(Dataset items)
======

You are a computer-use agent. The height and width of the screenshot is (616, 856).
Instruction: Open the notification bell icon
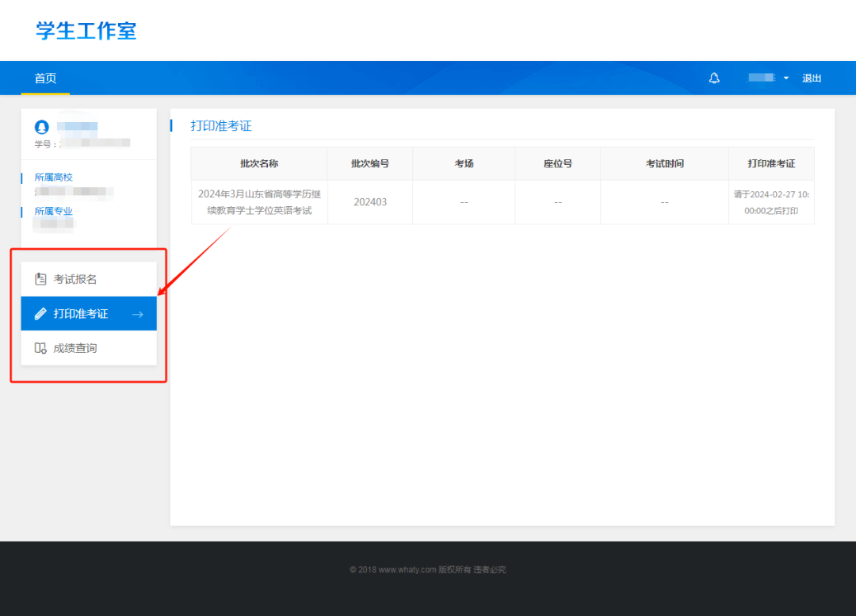(714, 78)
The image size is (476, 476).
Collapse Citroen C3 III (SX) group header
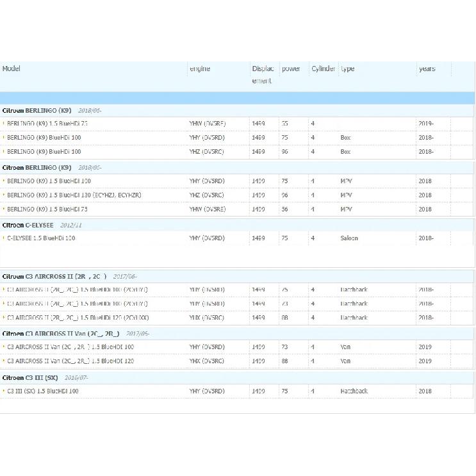click(x=237, y=378)
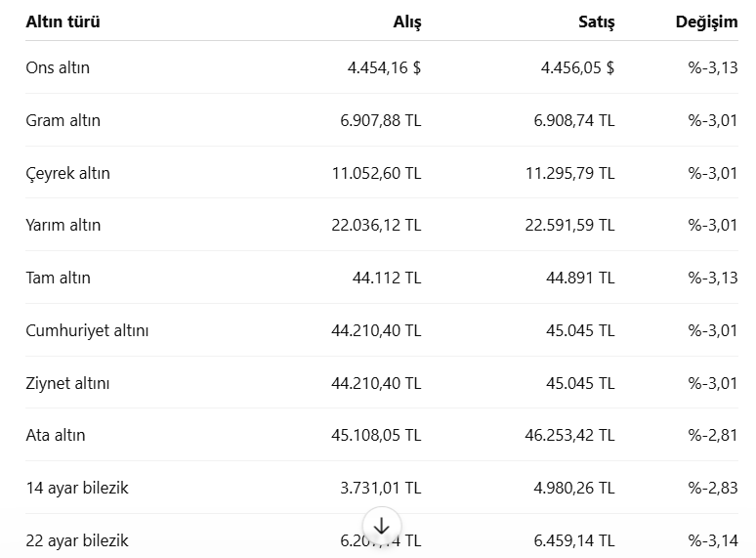Click the Satış column header
The image size is (756, 558).
click(597, 21)
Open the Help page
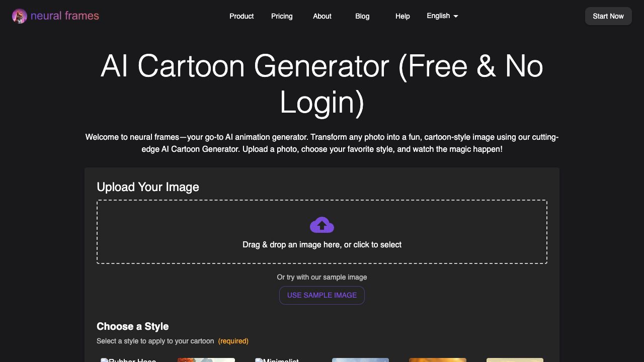Image resolution: width=644 pixels, height=362 pixels. click(403, 16)
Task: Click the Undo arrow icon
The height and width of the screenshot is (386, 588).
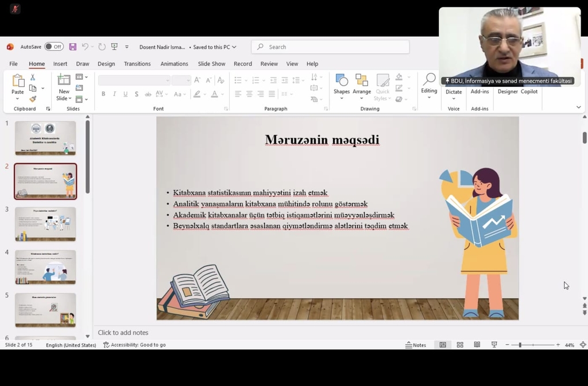Action: (85, 47)
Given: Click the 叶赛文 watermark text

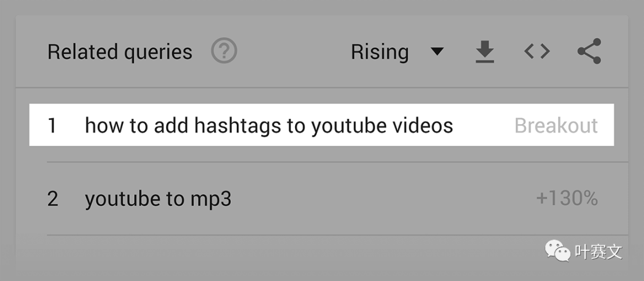Looking at the screenshot, I should tap(599, 251).
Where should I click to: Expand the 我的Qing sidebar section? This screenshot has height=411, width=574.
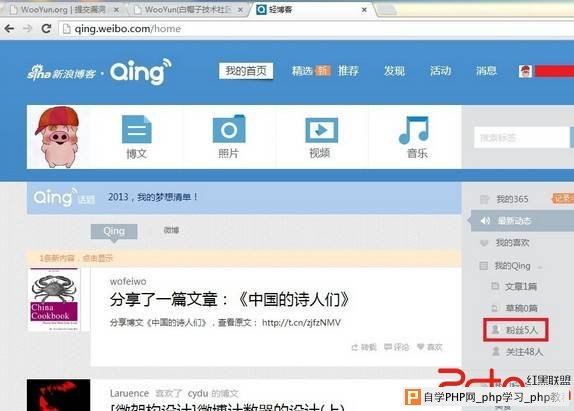512,266
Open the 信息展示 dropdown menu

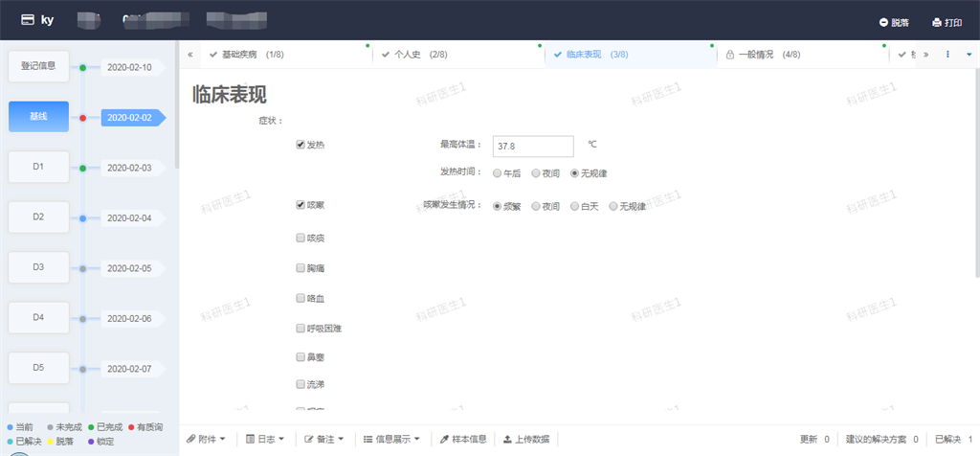point(391,439)
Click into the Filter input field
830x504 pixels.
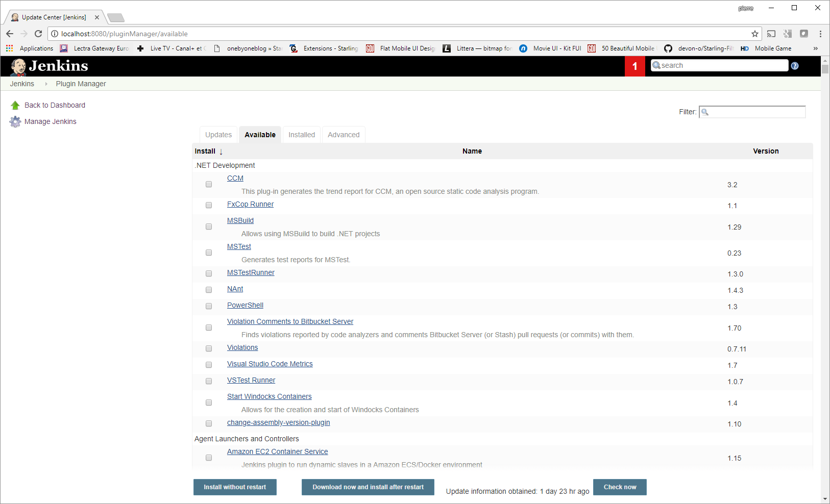(x=752, y=112)
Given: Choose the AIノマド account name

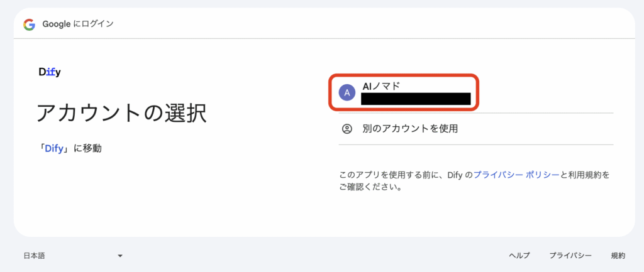Looking at the screenshot, I should (381, 86).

======

■ **Assignment**
Beginning with the first line of the entries above, repeat each line word for word until the line with "The image size is (476, 476)." has been given too. Omit the pictures.

■ **Output of the exercise**
You are a computer-use agent. The height and width of the screenshot is (616, 856).
Instruction: Open the notification bell icon
(714, 78)
The image size is (476, 476).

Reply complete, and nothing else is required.